# Aim of the exercise
Repeat only the stretch of lines below that runs from the line with "Instruction: Click the clock" through the line with "Click the Ernst Handel company cell", unaltered.

# Excerpted data

++++++++++

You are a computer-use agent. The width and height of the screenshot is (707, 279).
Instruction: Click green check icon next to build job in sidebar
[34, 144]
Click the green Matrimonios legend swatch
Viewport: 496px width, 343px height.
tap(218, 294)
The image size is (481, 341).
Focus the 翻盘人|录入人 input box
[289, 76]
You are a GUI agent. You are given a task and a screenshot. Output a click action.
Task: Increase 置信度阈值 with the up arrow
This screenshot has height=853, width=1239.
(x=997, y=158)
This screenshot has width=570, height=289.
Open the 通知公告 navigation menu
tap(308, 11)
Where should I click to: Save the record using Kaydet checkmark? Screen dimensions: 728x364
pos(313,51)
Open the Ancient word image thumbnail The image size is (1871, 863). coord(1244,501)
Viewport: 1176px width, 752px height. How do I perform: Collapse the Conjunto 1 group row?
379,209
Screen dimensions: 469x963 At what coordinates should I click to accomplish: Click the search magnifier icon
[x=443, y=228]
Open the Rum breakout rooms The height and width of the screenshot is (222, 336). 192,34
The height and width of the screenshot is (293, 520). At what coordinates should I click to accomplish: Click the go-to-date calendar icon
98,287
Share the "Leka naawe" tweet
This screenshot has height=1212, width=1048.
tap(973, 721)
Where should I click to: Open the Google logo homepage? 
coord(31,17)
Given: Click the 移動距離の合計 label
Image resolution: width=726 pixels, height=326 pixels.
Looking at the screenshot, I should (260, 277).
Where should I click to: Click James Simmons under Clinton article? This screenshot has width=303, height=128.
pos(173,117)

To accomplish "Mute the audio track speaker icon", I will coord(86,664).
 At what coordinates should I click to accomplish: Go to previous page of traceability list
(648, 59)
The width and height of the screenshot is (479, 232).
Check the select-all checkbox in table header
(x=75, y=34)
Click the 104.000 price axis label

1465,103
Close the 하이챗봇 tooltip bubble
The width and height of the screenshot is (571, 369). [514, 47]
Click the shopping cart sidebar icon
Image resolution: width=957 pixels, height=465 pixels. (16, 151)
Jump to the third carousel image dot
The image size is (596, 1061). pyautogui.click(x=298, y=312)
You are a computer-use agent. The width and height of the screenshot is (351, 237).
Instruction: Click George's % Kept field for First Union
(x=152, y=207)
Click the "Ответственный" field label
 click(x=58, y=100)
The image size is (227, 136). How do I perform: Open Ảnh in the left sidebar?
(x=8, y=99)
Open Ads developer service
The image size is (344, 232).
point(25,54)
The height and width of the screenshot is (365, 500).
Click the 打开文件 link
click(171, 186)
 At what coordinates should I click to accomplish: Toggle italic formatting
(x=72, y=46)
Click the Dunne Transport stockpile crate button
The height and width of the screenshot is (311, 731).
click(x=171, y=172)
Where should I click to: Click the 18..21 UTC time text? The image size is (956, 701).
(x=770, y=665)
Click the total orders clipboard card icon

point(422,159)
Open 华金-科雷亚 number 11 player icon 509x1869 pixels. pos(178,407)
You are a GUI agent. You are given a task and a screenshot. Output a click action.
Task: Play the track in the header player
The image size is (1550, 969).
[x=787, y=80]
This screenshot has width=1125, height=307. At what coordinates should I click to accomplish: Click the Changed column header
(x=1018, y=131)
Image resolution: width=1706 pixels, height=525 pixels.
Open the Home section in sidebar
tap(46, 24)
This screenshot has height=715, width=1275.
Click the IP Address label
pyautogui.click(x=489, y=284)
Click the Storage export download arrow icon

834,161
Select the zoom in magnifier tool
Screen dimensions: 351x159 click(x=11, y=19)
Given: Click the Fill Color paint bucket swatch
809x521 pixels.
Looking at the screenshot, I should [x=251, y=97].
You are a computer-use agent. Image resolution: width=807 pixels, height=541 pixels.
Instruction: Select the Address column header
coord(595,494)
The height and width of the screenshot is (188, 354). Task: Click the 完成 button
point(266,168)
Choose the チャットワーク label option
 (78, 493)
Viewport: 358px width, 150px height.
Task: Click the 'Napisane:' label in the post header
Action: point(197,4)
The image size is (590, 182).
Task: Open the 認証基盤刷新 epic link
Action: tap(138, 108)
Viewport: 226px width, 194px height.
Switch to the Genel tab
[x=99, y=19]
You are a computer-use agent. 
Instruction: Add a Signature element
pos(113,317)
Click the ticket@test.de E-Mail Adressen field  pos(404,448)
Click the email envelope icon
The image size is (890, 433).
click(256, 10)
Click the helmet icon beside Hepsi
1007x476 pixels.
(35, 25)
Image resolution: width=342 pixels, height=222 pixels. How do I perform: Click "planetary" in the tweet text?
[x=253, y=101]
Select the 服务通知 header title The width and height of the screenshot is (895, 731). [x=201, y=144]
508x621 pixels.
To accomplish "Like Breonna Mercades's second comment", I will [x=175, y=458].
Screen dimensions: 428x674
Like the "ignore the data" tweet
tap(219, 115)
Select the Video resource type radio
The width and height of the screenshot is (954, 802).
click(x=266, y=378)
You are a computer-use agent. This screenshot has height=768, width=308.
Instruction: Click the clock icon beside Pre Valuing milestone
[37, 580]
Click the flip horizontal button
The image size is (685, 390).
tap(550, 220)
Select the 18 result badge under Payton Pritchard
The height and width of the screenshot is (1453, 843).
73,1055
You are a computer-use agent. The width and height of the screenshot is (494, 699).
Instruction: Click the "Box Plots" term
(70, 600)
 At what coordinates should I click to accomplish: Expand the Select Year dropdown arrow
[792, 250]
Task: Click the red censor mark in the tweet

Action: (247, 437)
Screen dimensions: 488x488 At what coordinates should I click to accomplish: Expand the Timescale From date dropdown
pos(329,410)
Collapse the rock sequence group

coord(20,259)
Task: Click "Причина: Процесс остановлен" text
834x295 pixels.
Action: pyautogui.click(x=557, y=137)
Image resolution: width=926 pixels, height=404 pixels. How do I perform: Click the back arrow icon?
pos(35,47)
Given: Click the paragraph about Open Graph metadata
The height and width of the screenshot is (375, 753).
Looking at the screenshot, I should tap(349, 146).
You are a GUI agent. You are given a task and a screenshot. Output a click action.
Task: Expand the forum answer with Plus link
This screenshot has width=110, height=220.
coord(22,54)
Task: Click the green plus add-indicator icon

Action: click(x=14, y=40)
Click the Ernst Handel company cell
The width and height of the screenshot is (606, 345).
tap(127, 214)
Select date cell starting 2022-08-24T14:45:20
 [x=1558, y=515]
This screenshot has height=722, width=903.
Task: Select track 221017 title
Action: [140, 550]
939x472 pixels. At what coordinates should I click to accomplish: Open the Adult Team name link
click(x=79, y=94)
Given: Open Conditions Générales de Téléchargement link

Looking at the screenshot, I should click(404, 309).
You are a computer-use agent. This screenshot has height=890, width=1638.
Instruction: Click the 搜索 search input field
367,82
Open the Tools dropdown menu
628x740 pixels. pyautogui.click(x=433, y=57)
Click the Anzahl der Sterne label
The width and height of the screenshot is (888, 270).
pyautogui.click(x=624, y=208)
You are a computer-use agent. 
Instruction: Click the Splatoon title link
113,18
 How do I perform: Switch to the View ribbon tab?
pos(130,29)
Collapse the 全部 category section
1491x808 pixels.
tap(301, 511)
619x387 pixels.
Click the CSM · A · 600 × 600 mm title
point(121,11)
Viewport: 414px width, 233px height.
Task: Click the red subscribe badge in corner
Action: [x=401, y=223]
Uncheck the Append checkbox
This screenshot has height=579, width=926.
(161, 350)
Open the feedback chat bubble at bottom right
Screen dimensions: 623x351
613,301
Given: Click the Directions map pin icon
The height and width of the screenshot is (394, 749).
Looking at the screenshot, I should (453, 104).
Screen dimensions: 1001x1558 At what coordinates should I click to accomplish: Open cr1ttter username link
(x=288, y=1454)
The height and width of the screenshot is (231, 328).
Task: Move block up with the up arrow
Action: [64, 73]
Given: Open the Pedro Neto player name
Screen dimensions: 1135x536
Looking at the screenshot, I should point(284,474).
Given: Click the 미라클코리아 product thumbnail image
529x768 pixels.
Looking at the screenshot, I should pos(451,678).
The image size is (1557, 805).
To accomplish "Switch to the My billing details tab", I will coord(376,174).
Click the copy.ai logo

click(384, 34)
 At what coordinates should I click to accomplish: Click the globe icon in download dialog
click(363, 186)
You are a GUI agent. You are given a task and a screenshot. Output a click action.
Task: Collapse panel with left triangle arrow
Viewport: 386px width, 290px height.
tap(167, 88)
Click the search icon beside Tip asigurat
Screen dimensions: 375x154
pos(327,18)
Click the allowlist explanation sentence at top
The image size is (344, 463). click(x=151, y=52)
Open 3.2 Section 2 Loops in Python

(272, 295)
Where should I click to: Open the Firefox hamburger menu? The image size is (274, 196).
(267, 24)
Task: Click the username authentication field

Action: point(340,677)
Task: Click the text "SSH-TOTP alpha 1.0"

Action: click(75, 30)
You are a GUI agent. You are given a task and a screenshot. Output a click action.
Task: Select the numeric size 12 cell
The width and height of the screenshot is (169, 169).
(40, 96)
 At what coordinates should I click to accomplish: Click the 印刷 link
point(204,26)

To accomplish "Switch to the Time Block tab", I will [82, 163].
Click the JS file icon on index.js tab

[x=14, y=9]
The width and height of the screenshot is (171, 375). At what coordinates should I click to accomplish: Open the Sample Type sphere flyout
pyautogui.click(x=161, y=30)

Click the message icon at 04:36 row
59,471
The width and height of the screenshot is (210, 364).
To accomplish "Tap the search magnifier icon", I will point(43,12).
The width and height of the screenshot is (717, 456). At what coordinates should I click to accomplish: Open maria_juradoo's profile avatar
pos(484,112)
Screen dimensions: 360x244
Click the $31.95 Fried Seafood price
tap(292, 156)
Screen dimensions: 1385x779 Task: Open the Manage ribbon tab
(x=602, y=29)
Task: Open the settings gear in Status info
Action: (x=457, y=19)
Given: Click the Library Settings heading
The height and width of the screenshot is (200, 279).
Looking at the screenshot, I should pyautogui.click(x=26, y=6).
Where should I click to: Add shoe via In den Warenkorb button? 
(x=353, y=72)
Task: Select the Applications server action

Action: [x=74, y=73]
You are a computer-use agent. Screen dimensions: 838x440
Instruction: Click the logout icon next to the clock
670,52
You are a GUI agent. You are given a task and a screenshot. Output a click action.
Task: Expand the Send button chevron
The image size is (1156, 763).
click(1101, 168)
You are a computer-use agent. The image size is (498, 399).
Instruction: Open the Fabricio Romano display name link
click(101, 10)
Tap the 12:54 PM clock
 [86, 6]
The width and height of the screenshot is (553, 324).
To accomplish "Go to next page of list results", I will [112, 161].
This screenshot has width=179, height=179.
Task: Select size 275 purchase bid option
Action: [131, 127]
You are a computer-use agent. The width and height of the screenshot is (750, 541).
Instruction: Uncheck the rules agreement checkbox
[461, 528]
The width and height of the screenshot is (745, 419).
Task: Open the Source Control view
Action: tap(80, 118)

++++++++++

# Response to the task
Instruction: Click the clock icon beside Pre Valuing milestone
[37, 580]
Click the flip horizontal button
The image size is (685, 390).
tap(550, 220)
Select the 18 result badge under Payton Pritchard
The height and width of the screenshot is (1453, 843).
73,1055
You are a computer-use agent. The width and height of the screenshot is (494, 699).
Instruction: Click the "Box Plots" term
(70, 600)
 At what coordinates should I click to accomplish: Expand the Select Year dropdown arrow
[792, 250]
Task: Click the red censor mark in the tweet

Action: (247, 437)
Screen dimensions: 488x488 At what coordinates should I click to accomplish: Expand the Timescale From date dropdown
pos(329,410)
Collapse the rock sequence group

coord(20,259)
Task: Click "Причина: Процесс остановлен" text
834x295 pixels.
Action: pyautogui.click(x=557, y=137)
Image resolution: width=926 pixels, height=404 pixels. How do I perform: Click the back arrow icon?
pos(35,47)
Given: Click the paragraph about Open Graph metadata
The height and width of the screenshot is (375, 753).
Looking at the screenshot, I should tap(349, 146).
You are a GUI agent. You are given a task and a screenshot. Output a click action.
Task: Expand the forum answer with Plus link
This screenshot has width=110, height=220.
coord(22,54)
Task: Click the green plus add-indicator icon

Action: click(x=14, y=40)
Click the Ernst Handel company cell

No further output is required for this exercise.